Note: The landlord can include a sum to cover the cost of repairs in the rent but cannot pass the costs to tenants in the form of a separate service charge.

Access to a Tenanted Flat

Landlords also need to be aware of the process for accessing tenanted flats to carry out repairs under s11 (ss6) of the Landlord and Tenant Act 1985 which reads as follows: ‘in a lease in which the lessor’s repairing covenant is implied there is also implied a covenant by the lessee that the lessor, or any person authorised by him in writing, may at reasonable times of the day and on giving 24 hours’ notice in writing to the occupier, enter the premises comprised in the lease for viewing their condition and state of repair’.
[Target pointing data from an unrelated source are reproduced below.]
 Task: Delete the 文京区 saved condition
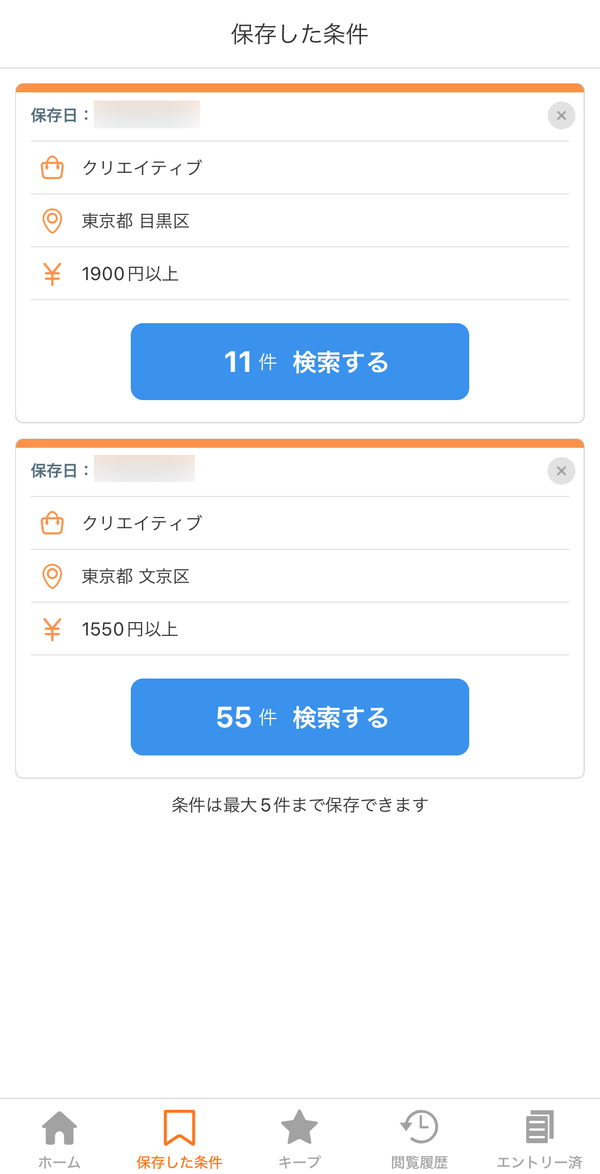tap(561, 471)
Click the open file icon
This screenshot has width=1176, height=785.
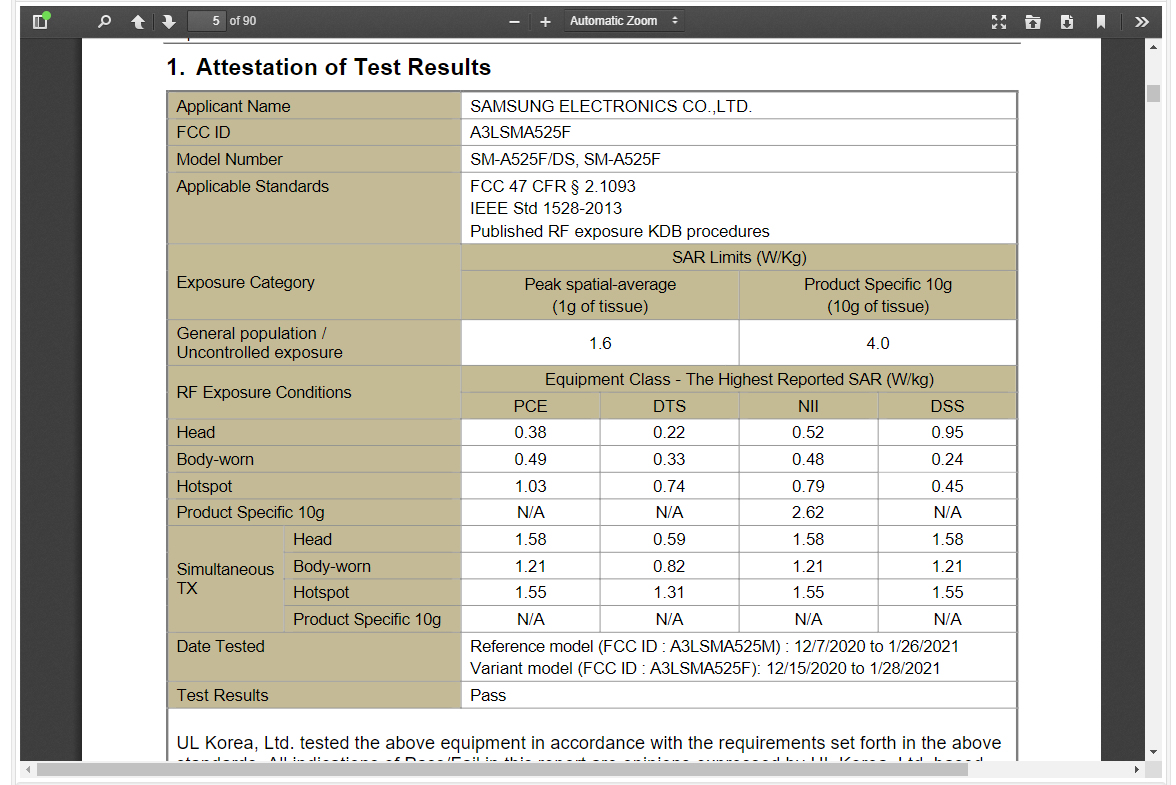[x=1033, y=21]
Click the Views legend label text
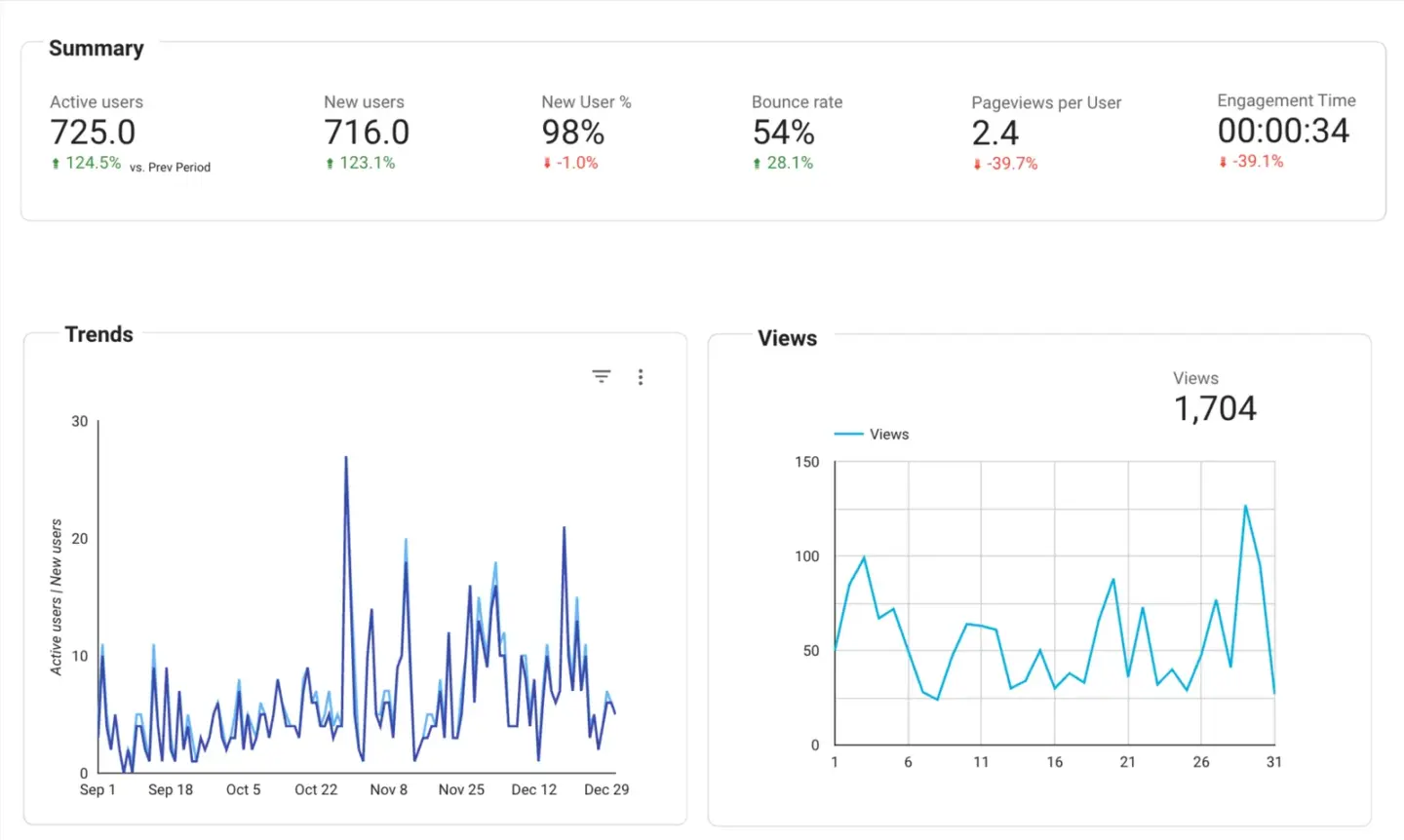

So landlords wishing to carry out repairs do not have the right to turn up unannounced to check on a property or a tenant. Instead a mutually convenient date and time must be arranged which must be at a reasonable time and after giving the tenant not less than 24 hours notice in writing. More notice can be given if the works are to be prolonged or disruptive and in such cases tenants should be given details of the works to be carried out and a rough idea of a finishing time or completion date.

If the landlord or the contractors attempt to enter without permission the tenant can launch a claim for trespass as they have the same rights over the premises just as an owner-occupier does. Therefore landlords should be wary about entering the property when the tenant is not there. Where a tenant has given permission, but has advised they will not be at the property themselves, it is recommended that landlords/agents are best accompanied by a witness.


The PRS has taken over from councils and housing associations as the biggest provider of rented homes in this country but not only has there been a slow down of new landlords entering the market but many established landlords are selling some or all of their portfolios. There are a number of reasons for this:

  1. The introduction of the stamp duty surcharge of 3%:
  2. The scrapping of the 10% tax relief for wear and tear to the property by 2020 (landlords can now only deduct the cost of replacing household items like for like);
  3. Landlords can only offset 75% of their mortgage interest when calculating their tax bill with that reducing to zero by 2020 although they can claim a tax credit of 20% of their mortgage interest;
  4. Under ‘right to rent’ legislation, landlords have to check the immigration status of their tenants with a £3k fine if found to be renting to a someone here illegally;
  5. The requirement for landlords to be licenced is spreading across the UK after its introduction by the London Borough of Newham;
  6. Landlords who live abroad  are also bound by the same responsibilities and if out of the country for more than 6 months they must pay tax on any income they get from renting out property in the UK. If the landlord is a company or trustee, the rules about their usual place of abode apply.
  7. Signs that the tenancy deposit schemes may be changing such as deposit free renting in the build-to-rent sector and apps offering tenancy insurance;
  8. On 24th January 2019 the Communities Secretary announced that all landlords will be legally required to join an Ombudsman scheme with a 5K fine for non-compliance. The link to this will appear when published.

There is no doubt that renting can work but far too many people are forced to rent because they cannot afford the deposits needed in order to purchase their own homes. It seems strange though that so much legislation has been introduced to the detriment of landlords when the PRS is so heavily relied upon to offset the lack of social housing. Or is it that the rental sector is moving toward build to rent as the norm? Only time will tell!